§ About this task:
Would you please transcribe, exactly as written, the lines of the entries below starting at the one that holds "Imprimer (423, 146)" and ending at the one that holds "Amérique (478, 436)", both included?

§ Excerpted records:
○ ○ ○ ○ ○ ○ ○
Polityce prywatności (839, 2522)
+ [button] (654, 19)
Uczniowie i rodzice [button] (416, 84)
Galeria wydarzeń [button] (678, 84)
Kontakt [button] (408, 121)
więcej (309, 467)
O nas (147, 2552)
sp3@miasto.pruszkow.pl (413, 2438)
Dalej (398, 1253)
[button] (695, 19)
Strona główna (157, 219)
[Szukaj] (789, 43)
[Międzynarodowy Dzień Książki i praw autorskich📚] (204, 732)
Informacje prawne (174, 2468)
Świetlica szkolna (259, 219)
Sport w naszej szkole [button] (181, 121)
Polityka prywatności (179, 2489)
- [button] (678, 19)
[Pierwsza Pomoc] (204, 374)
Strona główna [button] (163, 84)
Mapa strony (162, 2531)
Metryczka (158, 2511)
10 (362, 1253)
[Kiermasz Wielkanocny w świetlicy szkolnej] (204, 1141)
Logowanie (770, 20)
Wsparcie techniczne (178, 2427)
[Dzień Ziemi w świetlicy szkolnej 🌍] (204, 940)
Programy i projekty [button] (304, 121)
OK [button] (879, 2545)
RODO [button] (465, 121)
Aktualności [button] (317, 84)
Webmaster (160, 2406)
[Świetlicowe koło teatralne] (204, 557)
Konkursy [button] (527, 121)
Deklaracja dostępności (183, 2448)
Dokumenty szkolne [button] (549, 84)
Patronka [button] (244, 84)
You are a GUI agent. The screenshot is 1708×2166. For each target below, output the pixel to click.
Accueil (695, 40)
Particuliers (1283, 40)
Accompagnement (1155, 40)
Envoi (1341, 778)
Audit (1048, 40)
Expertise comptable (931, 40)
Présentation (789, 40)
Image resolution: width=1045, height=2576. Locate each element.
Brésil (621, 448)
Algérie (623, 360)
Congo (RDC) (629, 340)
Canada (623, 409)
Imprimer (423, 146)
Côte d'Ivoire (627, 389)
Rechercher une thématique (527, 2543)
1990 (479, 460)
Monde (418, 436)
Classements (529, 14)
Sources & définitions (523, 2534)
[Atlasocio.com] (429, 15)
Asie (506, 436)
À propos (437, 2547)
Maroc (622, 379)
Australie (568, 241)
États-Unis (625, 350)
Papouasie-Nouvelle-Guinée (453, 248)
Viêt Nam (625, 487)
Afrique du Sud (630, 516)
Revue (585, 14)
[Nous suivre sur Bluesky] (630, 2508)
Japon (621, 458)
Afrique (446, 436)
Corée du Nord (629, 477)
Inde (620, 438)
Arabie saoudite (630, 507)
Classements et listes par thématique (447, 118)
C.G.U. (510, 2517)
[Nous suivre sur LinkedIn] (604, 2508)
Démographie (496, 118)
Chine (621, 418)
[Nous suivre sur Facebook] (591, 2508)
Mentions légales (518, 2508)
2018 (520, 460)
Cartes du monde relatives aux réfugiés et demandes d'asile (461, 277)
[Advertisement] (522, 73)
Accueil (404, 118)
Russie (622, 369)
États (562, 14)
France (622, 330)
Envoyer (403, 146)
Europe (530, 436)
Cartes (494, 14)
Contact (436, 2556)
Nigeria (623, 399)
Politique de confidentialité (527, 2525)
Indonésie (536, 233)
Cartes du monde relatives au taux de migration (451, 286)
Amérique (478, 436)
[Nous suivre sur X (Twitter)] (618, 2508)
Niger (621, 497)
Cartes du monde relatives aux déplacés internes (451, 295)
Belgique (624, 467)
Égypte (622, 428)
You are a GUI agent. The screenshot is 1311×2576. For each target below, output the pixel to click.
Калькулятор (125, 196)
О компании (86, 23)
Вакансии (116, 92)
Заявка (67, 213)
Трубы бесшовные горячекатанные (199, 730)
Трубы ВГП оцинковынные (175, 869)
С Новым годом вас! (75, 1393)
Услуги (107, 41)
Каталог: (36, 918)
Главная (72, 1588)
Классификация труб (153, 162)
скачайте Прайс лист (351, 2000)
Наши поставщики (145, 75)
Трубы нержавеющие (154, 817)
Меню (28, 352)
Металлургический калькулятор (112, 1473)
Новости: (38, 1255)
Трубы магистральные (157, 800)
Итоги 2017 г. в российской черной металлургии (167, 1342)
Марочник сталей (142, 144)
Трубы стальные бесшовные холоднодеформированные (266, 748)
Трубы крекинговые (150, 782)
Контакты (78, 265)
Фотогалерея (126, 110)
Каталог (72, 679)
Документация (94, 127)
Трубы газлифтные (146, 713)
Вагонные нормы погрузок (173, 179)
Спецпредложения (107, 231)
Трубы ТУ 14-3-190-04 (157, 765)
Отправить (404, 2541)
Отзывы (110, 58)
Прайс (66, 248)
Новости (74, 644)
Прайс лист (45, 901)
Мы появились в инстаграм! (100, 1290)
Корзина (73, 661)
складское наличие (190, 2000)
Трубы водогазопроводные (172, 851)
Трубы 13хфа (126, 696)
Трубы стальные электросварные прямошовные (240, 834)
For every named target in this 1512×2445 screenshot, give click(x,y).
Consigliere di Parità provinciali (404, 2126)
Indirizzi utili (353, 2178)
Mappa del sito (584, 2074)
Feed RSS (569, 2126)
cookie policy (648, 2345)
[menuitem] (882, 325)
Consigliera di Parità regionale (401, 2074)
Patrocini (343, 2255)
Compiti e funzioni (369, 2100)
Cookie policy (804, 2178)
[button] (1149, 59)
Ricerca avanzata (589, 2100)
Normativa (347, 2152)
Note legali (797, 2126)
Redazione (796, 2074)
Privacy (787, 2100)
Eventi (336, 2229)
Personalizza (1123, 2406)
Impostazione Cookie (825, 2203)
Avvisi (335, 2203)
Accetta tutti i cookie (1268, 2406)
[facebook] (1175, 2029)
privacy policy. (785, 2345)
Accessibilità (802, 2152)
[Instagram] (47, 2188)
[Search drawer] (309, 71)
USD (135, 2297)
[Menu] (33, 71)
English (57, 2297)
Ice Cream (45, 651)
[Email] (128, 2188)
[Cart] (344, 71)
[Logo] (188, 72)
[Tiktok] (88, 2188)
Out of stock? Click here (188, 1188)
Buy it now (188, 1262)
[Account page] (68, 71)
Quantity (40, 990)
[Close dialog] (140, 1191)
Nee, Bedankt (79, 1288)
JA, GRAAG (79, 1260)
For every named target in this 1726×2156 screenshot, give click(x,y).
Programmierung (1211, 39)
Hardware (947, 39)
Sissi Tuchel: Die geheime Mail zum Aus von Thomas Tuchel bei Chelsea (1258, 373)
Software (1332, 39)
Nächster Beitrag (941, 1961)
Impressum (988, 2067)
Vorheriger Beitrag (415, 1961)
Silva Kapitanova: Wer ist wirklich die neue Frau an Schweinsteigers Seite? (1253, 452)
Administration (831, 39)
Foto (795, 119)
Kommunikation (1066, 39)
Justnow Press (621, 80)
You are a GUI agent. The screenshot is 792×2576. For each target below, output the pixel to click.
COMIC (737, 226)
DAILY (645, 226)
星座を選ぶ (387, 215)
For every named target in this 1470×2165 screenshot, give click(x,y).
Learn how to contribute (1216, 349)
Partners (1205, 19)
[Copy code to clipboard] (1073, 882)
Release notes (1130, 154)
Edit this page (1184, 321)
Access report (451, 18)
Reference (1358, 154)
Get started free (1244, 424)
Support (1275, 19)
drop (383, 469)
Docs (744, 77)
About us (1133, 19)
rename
○ ○ ○ ○ ○ ○ ○
§ Written reply:
Imprimer (423, 146)
Côte d'Ivoire (627, 389)
Rechercher une thématique (527, 2543)
1990 (479, 460)
Monde (418, 436)
Classements (529, 14)
Sources & définitions (523, 2534)
[Atlasocio.com] (429, 15)
Asie (506, 436)
À propos (437, 2547)
Maroc (622, 379)
Australie (568, 241)
États-Unis (625, 350)
Papouasie-Nouvelle-Guinée (453, 248)
Viêt Nam (625, 487)
Afrique du Sud (630, 516)
Revue (585, 14)
[Nous suivre sur Bluesky] (630, 2508)
Japon (621, 458)
Afrique (446, 436)
Corée du Nord (629, 477)
Inde (620, 438)
Arabie saoudite (630, 507)
Classements et listes par thématique (447, 118)
C.G.U. (510, 2517)
[Nous suivre sur LinkedIn] (604, 2508)
Démographie (496, 118)
Chine (621, 418)
[Nous suivre sur Facebook] (591, 2508)
Mentions légales (518, 2508)
2018 (520, 460)
Cartes du monde relatives aux réfugiés et demandes d'asile (461, 277)
[Advertisement] (522, 73)
Accueil (404, 118)
Russie (622, 369)
États (562, 14)
France (622, 330)
Envoyer (403, 146)
Europe (530, 436)
Cartes (494, 14)
Contact (436, 2556)
Nigeria (623, 399)
Politique de confidentialité (527, 2525)
Indonésie (536, 233)
Cartes du monde relatives au taux de migration (451, 286)
Amérique (478, 436)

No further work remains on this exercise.